Masih dari sumber yang sama, dalam sambutannya, Sigit membahas soal kesetaraan gender yang dimana, terdapat stereotip bahwa institusi Kepolisian hanya dianggap sebagai pekerjaan bagi kaum pria. Namun, Sigit menekankan saat ini, Kepolisian Negara Republik Indonesia (Polri) telah memberikan ruang kepada para Polisi Wanita (Polwan) untuk mendapatkan hak kesetaraan gender.
Di Polri kami tentunya berikan ruang untuk itu. Dan saat ini kurang lebih ada tiga Jenderal yang ada di jabatan-jabatan tertentu di Mabes Polri. Dan juga ada beberapa posisi atau jabatan di level operasional yang berisiko tinggi. Ini pun juga ditempati oleh rekan-rekan Polwan," ucapnya.
Oleh sebab itu, Sigit memastikan, Polri telah seiring dengan kebijakan Pemerintah soal pengarusutamaan gender.
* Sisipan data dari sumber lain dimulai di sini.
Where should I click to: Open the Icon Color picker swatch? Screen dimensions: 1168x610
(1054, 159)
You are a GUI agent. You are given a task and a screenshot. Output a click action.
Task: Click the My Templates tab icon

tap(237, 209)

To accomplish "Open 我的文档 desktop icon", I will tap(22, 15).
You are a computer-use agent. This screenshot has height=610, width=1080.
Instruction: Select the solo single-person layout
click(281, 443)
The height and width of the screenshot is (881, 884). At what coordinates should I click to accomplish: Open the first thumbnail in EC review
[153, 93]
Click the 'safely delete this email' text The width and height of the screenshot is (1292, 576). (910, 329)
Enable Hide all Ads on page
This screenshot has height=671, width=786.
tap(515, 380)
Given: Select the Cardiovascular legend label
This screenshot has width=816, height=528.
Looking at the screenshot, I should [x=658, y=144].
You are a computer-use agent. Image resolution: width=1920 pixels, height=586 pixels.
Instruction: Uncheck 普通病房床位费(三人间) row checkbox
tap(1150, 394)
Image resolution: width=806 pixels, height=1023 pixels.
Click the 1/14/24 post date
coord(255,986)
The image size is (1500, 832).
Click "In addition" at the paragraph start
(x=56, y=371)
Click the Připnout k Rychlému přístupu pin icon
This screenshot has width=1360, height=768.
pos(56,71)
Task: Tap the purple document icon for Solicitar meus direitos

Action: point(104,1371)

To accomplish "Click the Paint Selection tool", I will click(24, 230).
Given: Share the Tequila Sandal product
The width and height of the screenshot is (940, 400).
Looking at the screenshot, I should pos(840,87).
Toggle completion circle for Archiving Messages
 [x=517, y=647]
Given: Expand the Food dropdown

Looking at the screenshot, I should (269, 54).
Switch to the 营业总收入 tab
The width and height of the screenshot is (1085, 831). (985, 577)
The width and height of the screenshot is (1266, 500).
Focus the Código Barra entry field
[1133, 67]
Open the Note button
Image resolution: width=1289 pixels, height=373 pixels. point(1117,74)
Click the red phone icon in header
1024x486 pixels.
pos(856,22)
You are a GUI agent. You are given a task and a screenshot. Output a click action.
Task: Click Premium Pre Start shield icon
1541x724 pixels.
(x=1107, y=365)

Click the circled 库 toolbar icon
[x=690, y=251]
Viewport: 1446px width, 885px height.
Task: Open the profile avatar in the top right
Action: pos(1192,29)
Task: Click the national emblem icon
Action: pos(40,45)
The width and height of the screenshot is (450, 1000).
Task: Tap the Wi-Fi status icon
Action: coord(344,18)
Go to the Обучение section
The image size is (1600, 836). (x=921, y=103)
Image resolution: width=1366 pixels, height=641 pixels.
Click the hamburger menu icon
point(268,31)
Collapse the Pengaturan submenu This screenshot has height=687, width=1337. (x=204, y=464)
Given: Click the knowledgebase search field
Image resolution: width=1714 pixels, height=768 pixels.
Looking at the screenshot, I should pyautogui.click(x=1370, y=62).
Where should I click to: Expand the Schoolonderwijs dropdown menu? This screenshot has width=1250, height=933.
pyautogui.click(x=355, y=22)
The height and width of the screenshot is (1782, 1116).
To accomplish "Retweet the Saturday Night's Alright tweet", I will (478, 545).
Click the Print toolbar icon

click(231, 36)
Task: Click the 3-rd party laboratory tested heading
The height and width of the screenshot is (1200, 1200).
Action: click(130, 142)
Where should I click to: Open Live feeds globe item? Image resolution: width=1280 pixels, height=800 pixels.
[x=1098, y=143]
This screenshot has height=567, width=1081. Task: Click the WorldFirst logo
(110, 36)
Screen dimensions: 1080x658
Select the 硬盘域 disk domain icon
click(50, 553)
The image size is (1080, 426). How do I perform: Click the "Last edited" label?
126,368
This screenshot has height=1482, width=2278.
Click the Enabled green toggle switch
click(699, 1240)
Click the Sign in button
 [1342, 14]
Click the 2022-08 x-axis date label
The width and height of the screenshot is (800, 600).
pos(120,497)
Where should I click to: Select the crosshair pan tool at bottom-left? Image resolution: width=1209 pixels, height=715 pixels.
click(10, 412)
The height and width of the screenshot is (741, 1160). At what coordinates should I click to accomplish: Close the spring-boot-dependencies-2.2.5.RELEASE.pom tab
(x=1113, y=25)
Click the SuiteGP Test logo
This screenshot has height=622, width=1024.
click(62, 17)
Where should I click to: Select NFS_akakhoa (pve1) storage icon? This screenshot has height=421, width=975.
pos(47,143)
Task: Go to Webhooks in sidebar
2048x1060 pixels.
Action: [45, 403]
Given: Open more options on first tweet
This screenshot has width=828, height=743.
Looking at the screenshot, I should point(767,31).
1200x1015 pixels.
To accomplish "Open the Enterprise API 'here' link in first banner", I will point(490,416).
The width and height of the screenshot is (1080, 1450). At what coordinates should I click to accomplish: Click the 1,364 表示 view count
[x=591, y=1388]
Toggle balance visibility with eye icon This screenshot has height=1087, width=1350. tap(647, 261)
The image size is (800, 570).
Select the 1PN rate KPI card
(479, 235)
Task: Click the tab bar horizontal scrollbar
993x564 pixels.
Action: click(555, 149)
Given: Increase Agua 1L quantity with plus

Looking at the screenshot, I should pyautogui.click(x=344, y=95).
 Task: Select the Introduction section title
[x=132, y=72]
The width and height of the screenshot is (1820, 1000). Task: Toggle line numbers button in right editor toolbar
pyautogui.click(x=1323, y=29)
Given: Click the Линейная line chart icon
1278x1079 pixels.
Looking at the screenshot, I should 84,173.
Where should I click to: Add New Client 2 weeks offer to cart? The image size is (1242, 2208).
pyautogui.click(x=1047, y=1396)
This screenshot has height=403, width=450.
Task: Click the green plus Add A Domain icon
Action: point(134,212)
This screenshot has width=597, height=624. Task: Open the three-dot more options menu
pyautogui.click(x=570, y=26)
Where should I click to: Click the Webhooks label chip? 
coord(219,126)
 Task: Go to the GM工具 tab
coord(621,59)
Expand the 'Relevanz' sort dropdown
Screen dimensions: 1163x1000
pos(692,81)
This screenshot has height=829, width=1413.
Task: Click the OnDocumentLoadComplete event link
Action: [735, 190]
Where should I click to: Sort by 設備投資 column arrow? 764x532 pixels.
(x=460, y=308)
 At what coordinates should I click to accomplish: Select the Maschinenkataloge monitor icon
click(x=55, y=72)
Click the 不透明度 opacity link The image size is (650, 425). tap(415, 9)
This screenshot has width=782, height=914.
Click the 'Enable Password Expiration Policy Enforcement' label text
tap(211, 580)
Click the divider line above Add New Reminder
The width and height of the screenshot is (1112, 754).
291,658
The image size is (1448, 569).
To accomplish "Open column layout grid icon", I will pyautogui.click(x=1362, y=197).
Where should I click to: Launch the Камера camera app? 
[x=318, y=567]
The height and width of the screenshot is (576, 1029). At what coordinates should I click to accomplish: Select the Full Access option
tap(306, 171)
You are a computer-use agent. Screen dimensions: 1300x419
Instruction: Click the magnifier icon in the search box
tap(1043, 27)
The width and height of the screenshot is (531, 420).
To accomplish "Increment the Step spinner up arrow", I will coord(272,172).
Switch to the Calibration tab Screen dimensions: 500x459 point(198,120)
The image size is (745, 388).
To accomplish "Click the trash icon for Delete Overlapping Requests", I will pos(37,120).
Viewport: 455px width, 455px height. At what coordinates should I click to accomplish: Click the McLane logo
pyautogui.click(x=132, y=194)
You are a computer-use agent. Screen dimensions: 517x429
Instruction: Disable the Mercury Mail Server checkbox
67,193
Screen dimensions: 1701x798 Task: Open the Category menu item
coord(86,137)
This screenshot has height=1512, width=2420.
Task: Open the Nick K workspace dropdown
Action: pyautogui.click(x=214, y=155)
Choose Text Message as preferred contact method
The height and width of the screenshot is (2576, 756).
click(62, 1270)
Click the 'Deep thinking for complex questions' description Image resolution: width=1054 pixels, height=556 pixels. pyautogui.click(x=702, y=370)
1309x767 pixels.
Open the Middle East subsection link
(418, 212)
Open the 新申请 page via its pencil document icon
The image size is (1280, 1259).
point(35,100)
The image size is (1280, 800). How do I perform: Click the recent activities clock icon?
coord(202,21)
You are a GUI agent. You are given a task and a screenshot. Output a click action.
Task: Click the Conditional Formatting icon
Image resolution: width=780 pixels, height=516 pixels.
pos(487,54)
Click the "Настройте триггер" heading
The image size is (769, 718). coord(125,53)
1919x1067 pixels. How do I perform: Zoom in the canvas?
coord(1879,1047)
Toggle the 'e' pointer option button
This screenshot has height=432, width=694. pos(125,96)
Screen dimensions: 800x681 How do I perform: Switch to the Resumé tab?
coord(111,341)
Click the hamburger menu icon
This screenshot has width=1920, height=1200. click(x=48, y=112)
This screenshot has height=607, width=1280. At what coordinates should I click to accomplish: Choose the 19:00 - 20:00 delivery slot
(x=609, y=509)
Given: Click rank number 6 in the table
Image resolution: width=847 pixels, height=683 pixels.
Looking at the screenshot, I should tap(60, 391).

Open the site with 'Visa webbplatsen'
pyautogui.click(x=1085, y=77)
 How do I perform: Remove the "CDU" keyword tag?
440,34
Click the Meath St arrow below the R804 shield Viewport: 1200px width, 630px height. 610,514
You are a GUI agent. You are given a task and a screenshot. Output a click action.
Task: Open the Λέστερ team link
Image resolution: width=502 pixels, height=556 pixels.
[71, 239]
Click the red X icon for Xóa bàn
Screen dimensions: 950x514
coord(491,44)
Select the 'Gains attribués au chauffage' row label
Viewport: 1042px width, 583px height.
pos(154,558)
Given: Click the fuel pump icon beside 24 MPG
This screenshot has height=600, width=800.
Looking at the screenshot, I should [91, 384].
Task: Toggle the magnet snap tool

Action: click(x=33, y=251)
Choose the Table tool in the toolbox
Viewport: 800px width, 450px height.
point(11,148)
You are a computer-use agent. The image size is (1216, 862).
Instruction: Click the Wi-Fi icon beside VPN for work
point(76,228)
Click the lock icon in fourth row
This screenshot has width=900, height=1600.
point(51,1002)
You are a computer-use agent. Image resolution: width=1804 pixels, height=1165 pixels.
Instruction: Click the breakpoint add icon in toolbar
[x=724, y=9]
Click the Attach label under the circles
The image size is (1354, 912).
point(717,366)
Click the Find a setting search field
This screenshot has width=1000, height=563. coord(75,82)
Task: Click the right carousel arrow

Dalam menerapkan kebijakan itu, Korps Bhayangkara dewasa ini telah melakukan implementasi nyata yang berorientasi gender.
Jika ditarik benang merahnya, maka pernyataan Kapolri diatas adalah mendukung kesetaraan gender, dan mendukung pembangunaan berbasis kesetaraan gender yang menempatkan perempuan pada resiko tinggi.
Berbicara kesetaraan gender (KG), sudah banyak kita jumpai prakteknya di tengah masyarakat yang mungkin ada sebagian belum menyadari bahwa KG bertentangan dengan Islam.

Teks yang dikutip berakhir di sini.